Give back the listing in full and exactly, leaving out the images.

|---|

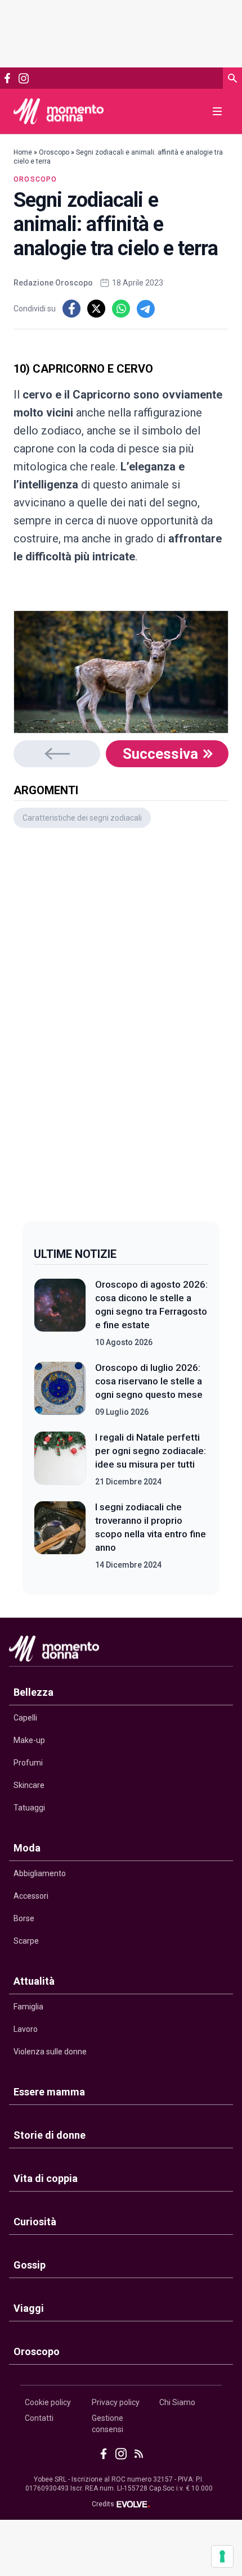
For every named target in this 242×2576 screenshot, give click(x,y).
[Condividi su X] (96, 309)
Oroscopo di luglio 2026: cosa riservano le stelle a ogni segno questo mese (149, 1381)
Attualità (34, 1981)
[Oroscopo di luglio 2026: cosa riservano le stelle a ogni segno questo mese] (60, 1389)
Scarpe (26, 1940)
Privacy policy (116, 2402)
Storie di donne (50, 2135)
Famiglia (28, 2006)
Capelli (25, 1717)
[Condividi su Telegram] (146, 309)
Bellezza (33, 1692)
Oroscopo (54, 152)
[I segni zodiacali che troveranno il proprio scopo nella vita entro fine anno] (60, 1535)
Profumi (28, 1762)
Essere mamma (49, 2092)
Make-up (29, 1740)
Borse (24, 1918)
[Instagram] (23, 78)
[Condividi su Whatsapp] (121, 309)
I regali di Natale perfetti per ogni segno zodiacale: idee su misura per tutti (150, 1451)
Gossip (30, 2265)
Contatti (39, 2418)
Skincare (29, 1785)
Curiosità (35, 2222)
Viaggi (29, 2308)
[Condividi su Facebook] (71, 309)
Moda (27, 1848)
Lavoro (26, 2029)
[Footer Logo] (121, 1651)
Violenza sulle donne (50, 2051)
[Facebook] (7, 78)
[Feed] (138, 2453)
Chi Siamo (177, 2402)
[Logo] (59, 111)
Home (23, 152)
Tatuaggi (29, 1807)
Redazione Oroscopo (53, 282)
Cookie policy (48, 2402)
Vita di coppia (46, 2178)
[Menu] (217, 111)
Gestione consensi (107, 2424)
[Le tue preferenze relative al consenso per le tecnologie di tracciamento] (222, 2556)
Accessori (31, 1895)
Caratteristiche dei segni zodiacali (82, 817)
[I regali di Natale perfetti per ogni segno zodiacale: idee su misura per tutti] (60, 1459)
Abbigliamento (40, 1873)
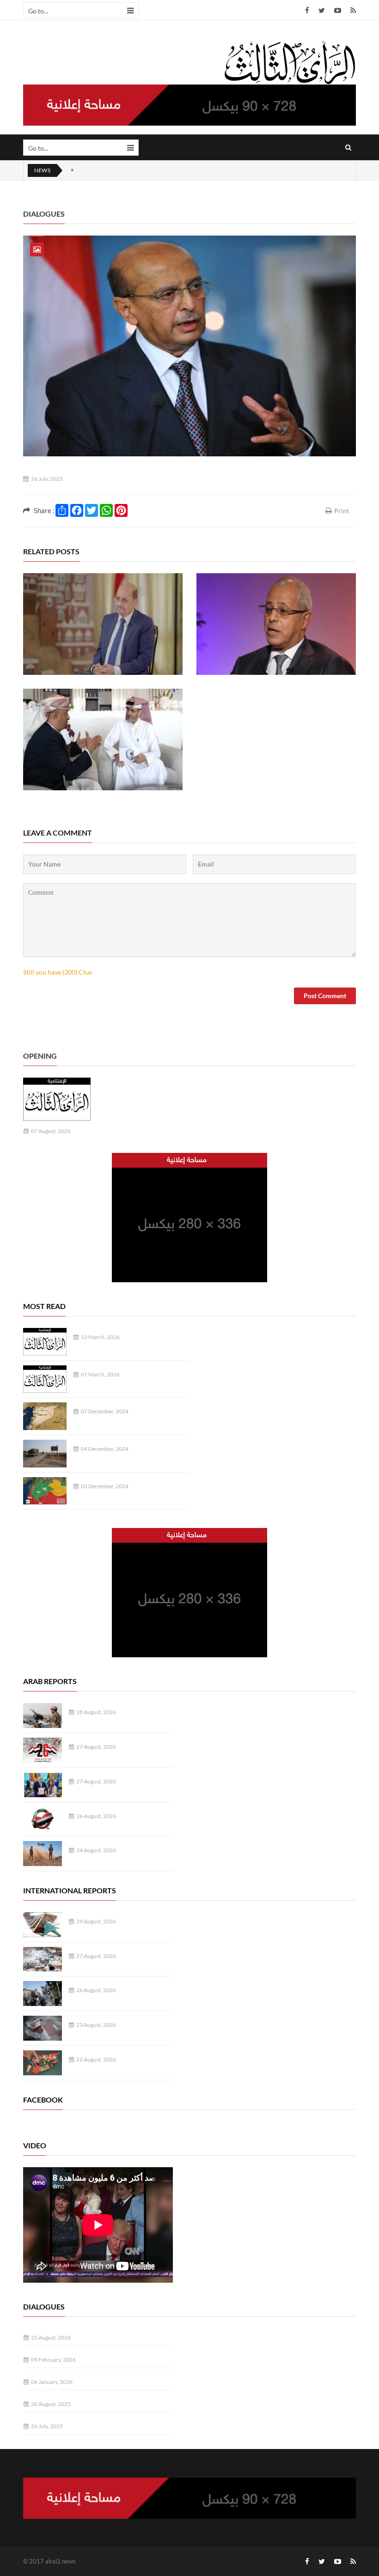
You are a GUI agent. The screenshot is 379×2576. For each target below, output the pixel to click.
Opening (40, 1055)
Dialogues (44, 213)
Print (341, 511)
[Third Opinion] (290, 62)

|---|

**SOLUTION TO THIS PROBLEM**
For every named target in this 242×2576 screenshot, give click(x,y).
[Condividi su X] (96, 309)
Oroscopo di luglio 2026: cosa riservano le stelle a ogni segno questo mese (149, 1381)
Attualità (34, 1981)
[Oroscopo di luglio 2026: cosa riservano le stelle a ogni segno questo mese] (60, 1389)
Scarpe (26, 1940)
Privacy policy (116, 2402)
Storie di donne (50, 2135)
Famiglia (28, 2006)
Capelli (25, 1717)
[Condividi su Telegram] (146, 309)
Bellezza (33, 1692)
Oroscopo (54, 152)
[I segni zodiacali che troveranno il proprio scopo nella vita entro fine anno] (60, 1535)
Profumi (28, 1762)
Essere mamma (49, 2092)
Make-up (29, 1740)
Borse (24, 1918)
[Instagram] (23, 78)
[Condividi su Whatsapp] (121, 309)
I regali di Natale perfetti per ogni segno zodiacale: idee su misura per tutti (150, 1451)
Gossip (30, 2265)
Contatti (39, 2418)
Skincare (29, 1785)
Curiosità (35, 2222)
Viaggi (29, 2308)
[Condividi su Facebook] (71, 309)
Moda (27, 1848)
Lavoro (26, 2029)
[Footer Logo] (121, 1651)
Violenza sulle donne (50, 2051)
[Facebook] (7, 78)
[Feed] (138, 2453)
Chi Siamo (177, 2402)
[Logo] (59, 111)
Home (23, 152)
Tatuaggi (29, 1807)
Redazione Oroscopo (53, 282)
Cookie policy (48, 2402)
Vita di coppia (46, 2178)
[Menu] (217, 111)
Gestione consensi (107, 2424)
[Le tue preferenze relative al consenso per le tecnologie di tracciamento] (222, 2556)
Accessori (31, 1895)
Caratteristiche dei segni zodiacali (82, 817)
[I regali di Natale perfetti per ogni segno zodiacale: idee su misura per tutti] (60, 1459)
Abbigliamento (40, 1873)
You are a GUI agent. The screenshot is 379×2576. For each target below, output the pixel to click.
Opening (40, 1055)
Dialogues (44, 213)
Print (341, 511)
[Third Opinion] (290, 62)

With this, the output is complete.